The play tells the tale of young men from Glasgow, who fought in the First World War. My character, the Angel of Mons, was the largest mass hallucination of the Great War. There were 10,000 sightings. The Angel had a benevolent quality: some people feel that he / she / it saved them, and others felt that it took their friends to safety. But there's also an edge to this angel: she's also the Angel of Death.
During the five weeks of rehearsals, the choreographer Stuart Hopps and I would try things out, then we'd take it to Bill (Bryden) and he'd decide whether he liked it. Stuart and I came into the shipyard space from the beginning, while the others rehearsed in the Co-operative Hall.

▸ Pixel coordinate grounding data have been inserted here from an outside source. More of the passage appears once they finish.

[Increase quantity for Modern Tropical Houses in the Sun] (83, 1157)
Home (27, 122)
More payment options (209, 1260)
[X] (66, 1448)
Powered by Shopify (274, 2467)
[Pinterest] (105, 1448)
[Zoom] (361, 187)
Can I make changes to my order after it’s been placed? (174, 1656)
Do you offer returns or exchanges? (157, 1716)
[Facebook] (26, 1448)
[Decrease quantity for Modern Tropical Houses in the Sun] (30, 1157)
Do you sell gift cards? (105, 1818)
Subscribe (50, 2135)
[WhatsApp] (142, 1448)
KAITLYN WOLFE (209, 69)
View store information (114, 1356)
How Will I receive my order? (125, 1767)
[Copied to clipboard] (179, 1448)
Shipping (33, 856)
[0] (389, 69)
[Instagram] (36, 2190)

Some things, we found, didn't work. For example, I had done another show with Stuart and Bill, The Cunning Little Vixen for the Royal Opera, and in that I used a trapeze. But in this production it's not appropriate. It speaks of the circus, a little too much of tricks.
And, of course, what I do is also governed by the equipment, for example a 2ft-high steel crane hook that's attached to a hoist to lift me up and down. The industrial equipment suits me entirely, but it's very different from circus equipment, which is specially designed to your needs.
Above all, I'm not trying to make people say, 'My God, that girl is hanging by her foot.' Training gave me technical skills, but the job is still to communicate. If I can get someone to say, just for a second, 'That was an angel', that will be a success.